Comment, en effet, résoudre le problème grec ? Le problème espagnol ? Italien ? Portugais ? Quelle dose de rigueur faut-il, ou bien de compréhension, avec des exigences plus faibles en termes de déficit à atteindre, de délais plus longs, d’appuis nouveaux de la BCE, de la BEI, sans compter les project bonds, sans oublier bien sûr les eurobonds. Chaque jour nous apporte sa cohorte d'idées, entre ruptures (variées) et ajustements (multiples), tandis que les autorités ne cessent de se réunir autour d'un concept centralisateur. Ce fut « la rigueur », c'est désormais « la croissance ». Avons-nous avancé ? Un peu, pas assez.

D'abord, la crise de la zone euro ne peut être séparée de celle de l'économie mondiale et de la cure de désendettement qu'elle implique. Ensuite, on sait bien que cette dynamique de désendettement doit être gérée au plus près, autrement elle devient une dépression, avec baisse sans fin des prix et de l'activité. Pour éviter cette spirale, il faut des engagements des politiques en faveur de la croissance, et de la banque centrale contre la déflation. En ce domaine, le modèle en termes d’expression est les Etats-Unis, avec Barack Obama et Bernard Bernanke (Deflation : make it sure « it » does not happen here, 21 novembre 2002). Pour gagner le concours, il faut donc dire d’abord pas de déflation, croissance et emploi.

▶ [Objectif visé]:
Selon le texte sur la crise de la zone euro, quel concept centralisateur a remplacé « la rigueur » dans les réunions des autorités ?

▶ [Bloc de données]:

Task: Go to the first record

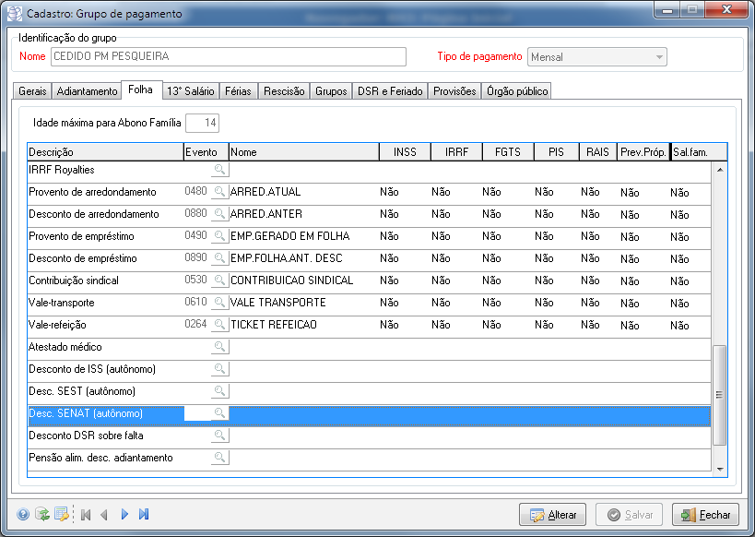Action: click(86, 515)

▶ [Travail réalisé]:
La croissance.